Sept 23 (Reuters) - U.S. drillers this week added oil rigs for a 12th week in the past 13 and were on track to add the most rigs in a quarter since crude prices plummeted two years ago, although the momentum has slowed as prices hold below $50 a barrel.
Drillers added two oil rigs in the week to Sept. 23, bringing the total rig count up to 418, the most since February but still below the 641 rigs seen a year ago, energy services firm Baker Hughes Inc BHI.N said on Friday. RIG-OL-USA-BHI
The oil rig count plunged from a record high of 1,609 in October 2014 to a low of 316 in May after crude prices collapsed in the biggest price rout in a generation due to a global oil glut. That decline continued through the first half of this year when drillers cut 206 rigs.
So far this quarter, however, drillers have added or at least not removed any oil rigs for 13 weeks in a row, the longest streak of not cutting rigs since 2011.
With just one week to go in the quarter, oil rig additions over the past three months were on track to be the most since the first quarter of 2014 when drillers added 105 rigs. To date, the count has increased by 88 rigs so far this quarter.

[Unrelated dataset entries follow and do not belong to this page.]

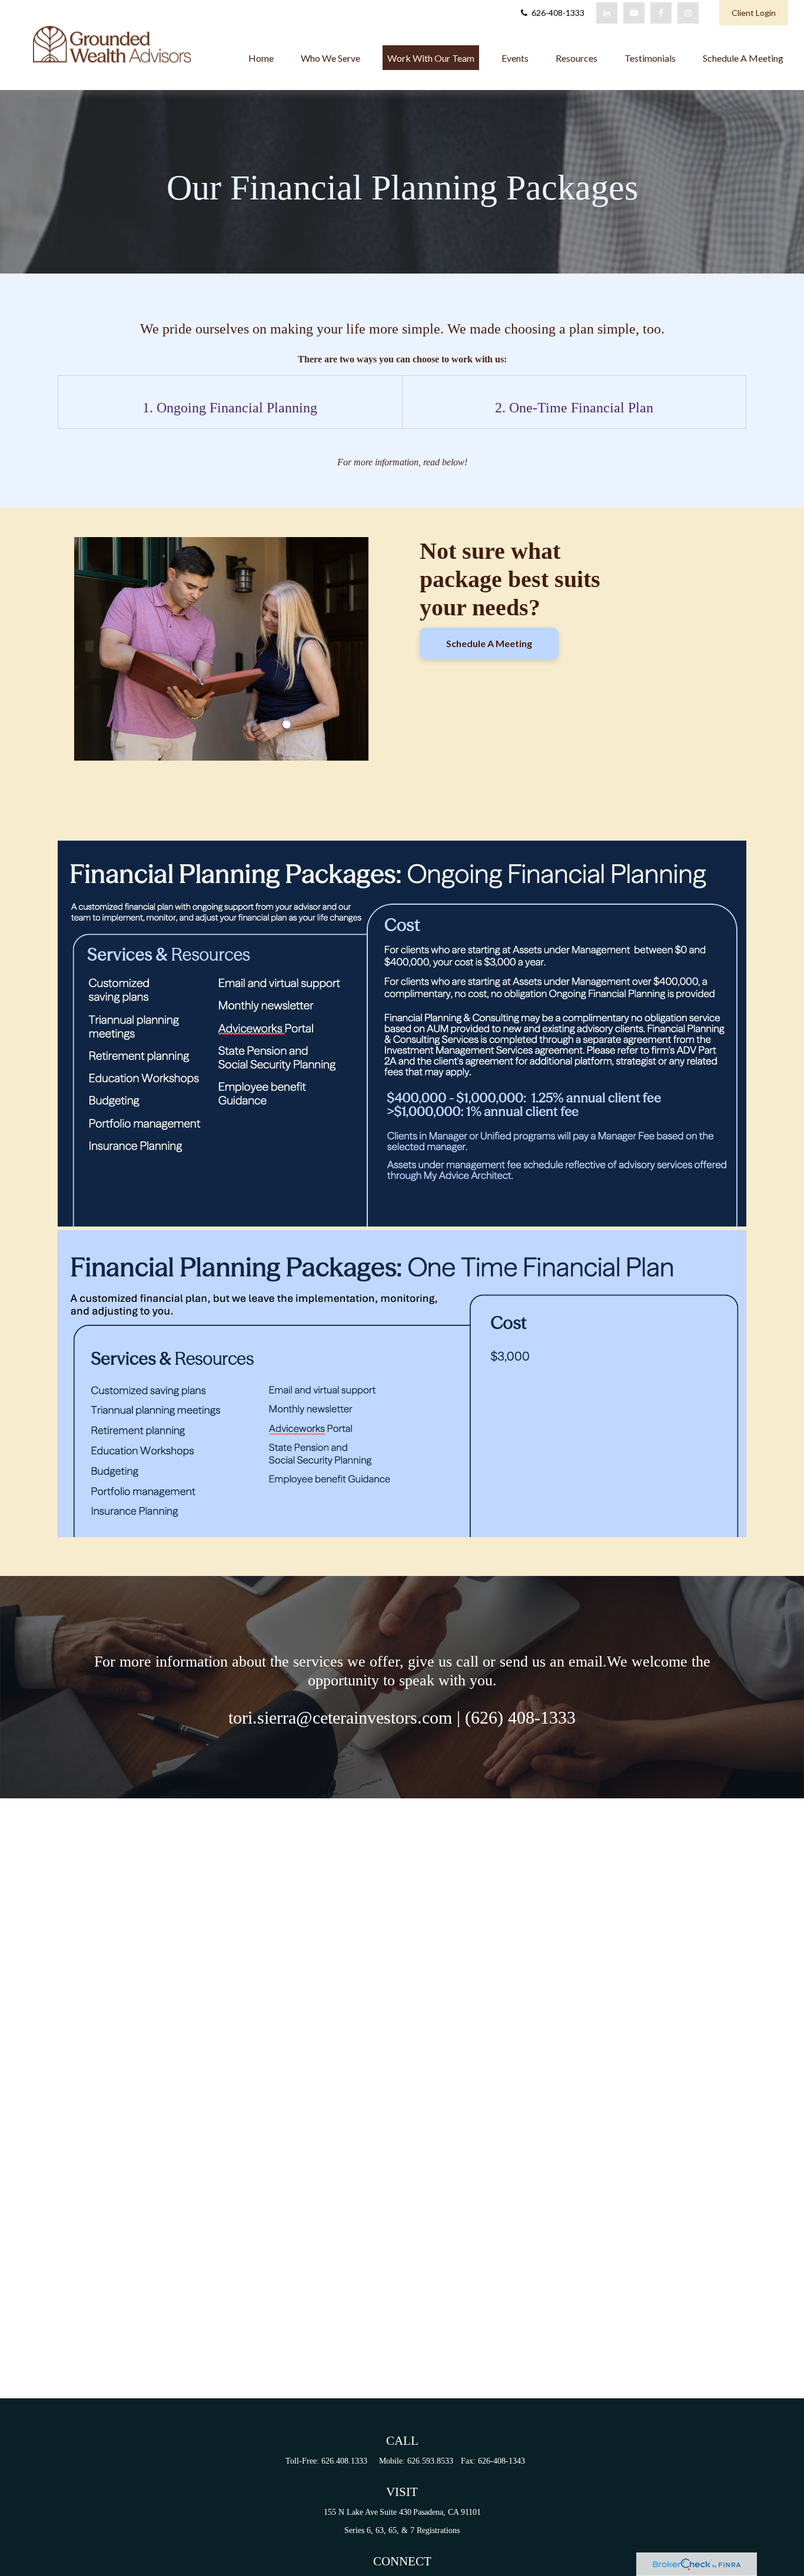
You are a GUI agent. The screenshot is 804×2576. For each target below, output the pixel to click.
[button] (261, 57)
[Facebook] (661, 13)
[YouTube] (633, 13)
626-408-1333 (557, 13)
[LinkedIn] (606, 13)
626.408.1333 (344, 2461)
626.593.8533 (430, 2461)
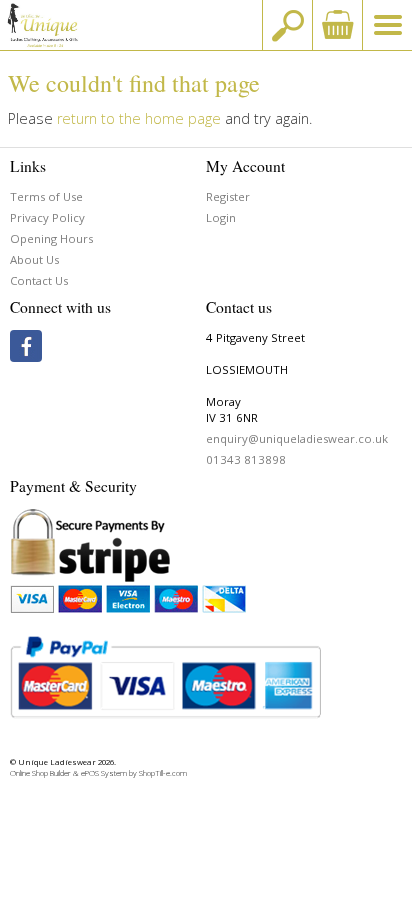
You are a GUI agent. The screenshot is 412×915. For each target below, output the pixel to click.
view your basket (337, 25)
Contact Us (39, 280)
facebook (26, 346)
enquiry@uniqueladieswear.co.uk (297, 438)
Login (221, 217)
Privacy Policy (47, 217)
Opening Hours (51, 238)
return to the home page (139, 118)
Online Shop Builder (40, 773)
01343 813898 (246, 459)
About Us (34, 259)
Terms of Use (46, 196)
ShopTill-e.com (163, 773)
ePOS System (104, 773)
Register (228, 196)
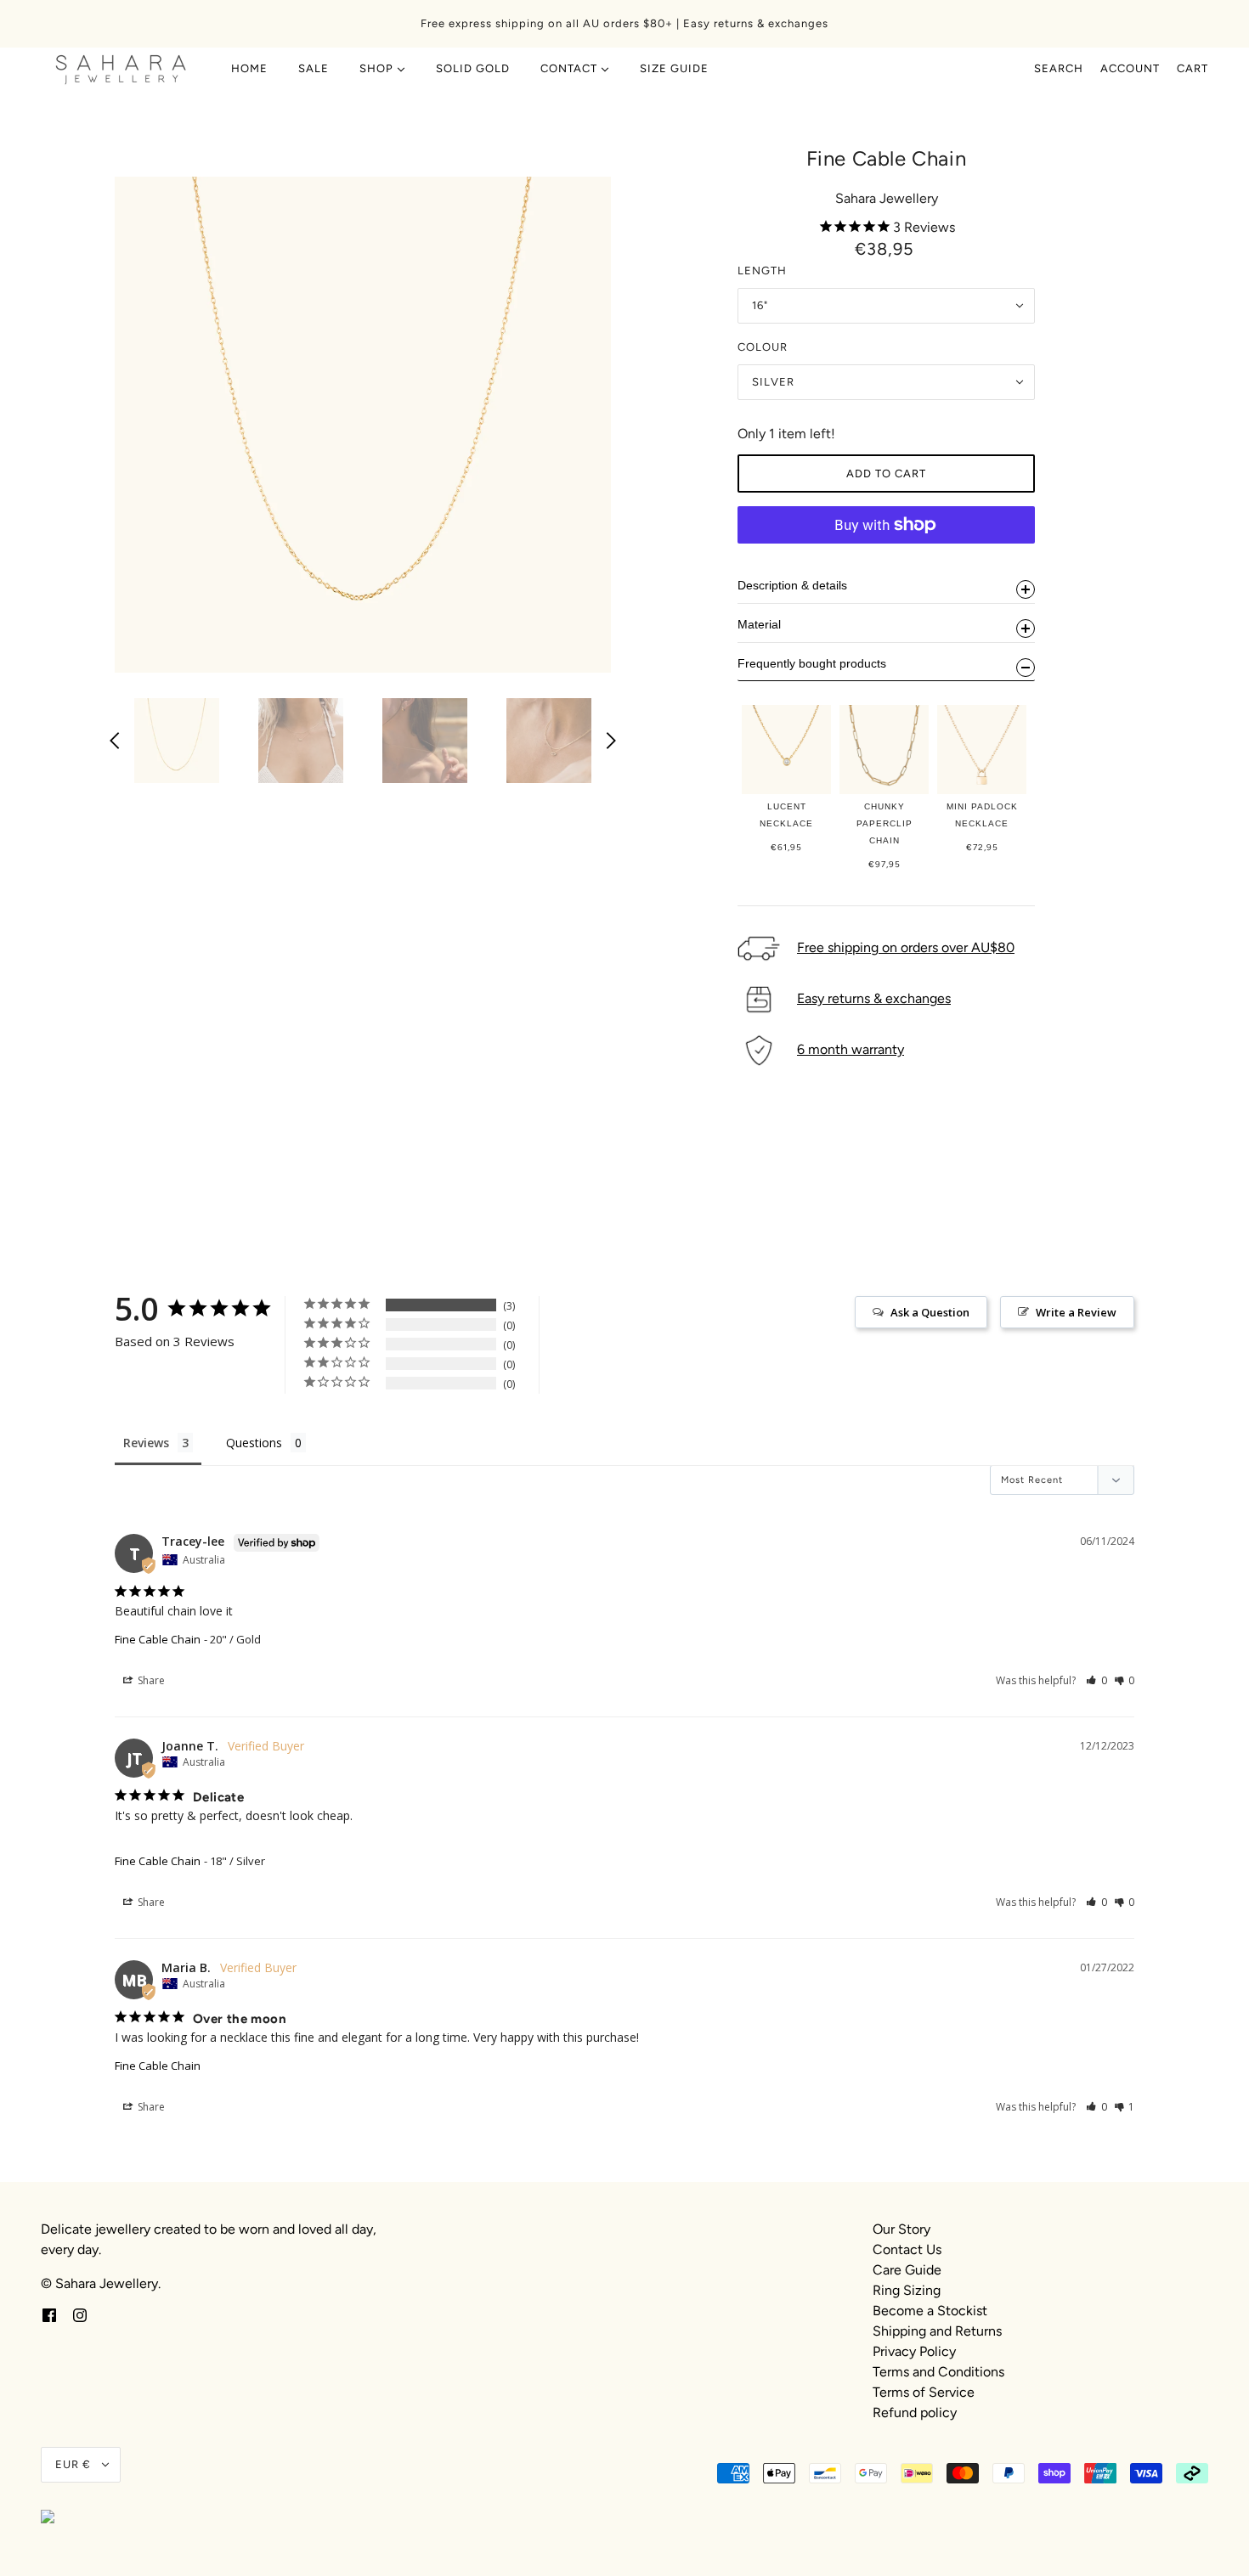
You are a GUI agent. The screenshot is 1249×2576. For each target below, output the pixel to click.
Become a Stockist (930, 2311)
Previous (115, 741)
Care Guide (907, 2270)
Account (1130, 68)
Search (1058, 68)
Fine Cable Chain (158, 1639)
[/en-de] (121, 69)
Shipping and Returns (937, 2331)
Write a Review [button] (1076, 1312)
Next (611, 741)
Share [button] (150, 1680)
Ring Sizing (907, 2290)
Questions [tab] (254, 1443)
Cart (1192, 68)
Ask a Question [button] (929, 1312)
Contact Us (907, 2249)
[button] (1096, 1680)
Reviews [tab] (146, 1443)
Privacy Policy (914, 2351)
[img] (49, 2314)
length (762, 270)
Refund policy (915, 2412)
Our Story (901, 2229)
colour (763, 347)
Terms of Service (924, 2392)
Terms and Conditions (938, 2372)
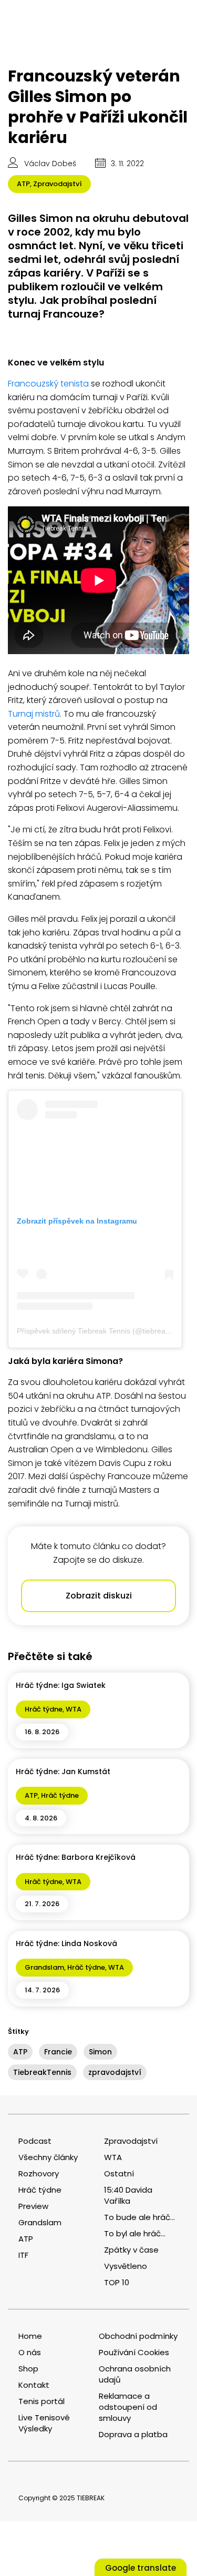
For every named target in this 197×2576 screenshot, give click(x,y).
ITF (23, 2255)
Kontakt (33, 2384)
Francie (58, 2051)
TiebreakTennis (42, 2072)
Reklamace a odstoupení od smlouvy (128, 2407)
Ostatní (119, 2173)
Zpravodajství (57, 184)
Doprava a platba (133, 2434)
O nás (29, 2352)
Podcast (34, 2140)
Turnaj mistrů (34, 714)
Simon (100, 2051)
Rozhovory (38, 2173)
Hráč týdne (44, 1709)
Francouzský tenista (48, 384)
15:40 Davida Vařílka (128, 2195)
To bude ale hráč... (139, 2217)
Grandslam (44, 1967)
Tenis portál (41, 2401)
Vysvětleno (125, 2266)
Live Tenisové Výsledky (44, 2423)
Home (30, 2335)
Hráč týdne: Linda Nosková (66, 1943)
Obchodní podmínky (138, 2335)
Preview (33, 2206)
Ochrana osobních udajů (135, 2374)
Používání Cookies (134, 2352)
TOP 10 (116, 2282)
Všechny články (48, 2157)
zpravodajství (114, 2072)
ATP (23, 184)
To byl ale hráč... (134, 2233)
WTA (73, 1709)
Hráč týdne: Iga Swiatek (61, 1685)
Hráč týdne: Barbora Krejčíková (76, 1857)
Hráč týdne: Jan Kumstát (63, 1771)
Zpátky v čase (131, 2249)
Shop (28, 2368)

Continued growth in the rig count in the short-term, however, could be at risk if the small, independent drillers, which accounted for about two-thirds of rig additions since May, pull back if prices remain low.
"As their cash flows ramped with oil moving from its February bottom to over $50, they redeployed their cash flows in the form of rigs," analysts at Evercore ISI, a U.S. investment banking advisory, said about the small, independent drillers.
"With WTI (West Texas Intermediate crude) now oscillating in the mid-$40s, and cash flows declining again due to the lower oil price, we wouldn't be surprised to see this group of operators let some rigs go," Evercore said.
U.S. WTI futures CLc1 were below $45 per barrel on Friday but were on track for a 5-percent hike for the week ahead of next week's meeting in Algeria where the world's biggest producers are expected to discuss a deal to curb the global oil glut. O/R
Looking forward, analysts said they still expect the rig count to rise in 2017 and 2018 over 2016, but not by as much as a few weeks ago as future oil price forecasts hold in the $50 to $60 a barrel range.
Futures for calendar 2017 CLYstc1 were trading around $48 a barrel, while calendar 2018 CLYstc2 was about $51.
"Based on a lower assumed price deck of about $50-60 for the next two years, we are moderating our exploration and production capital spending and activity growth assumptions," analysts at Simmons & Co, energy specialists at U.S. investment bank Piper Jaffray, said in a note.
Simmons reduced its average total oil and natural gas rig count forecasts to 495 from 498 in 2016, to 647 from 704 in 2017 and to 857 from 981 in 2018.
The combined number of oil and gas rigs active so far this year has averaged 480 rigs, according to Baker Hughes data. That compares with an average rig count of 978 in 2015.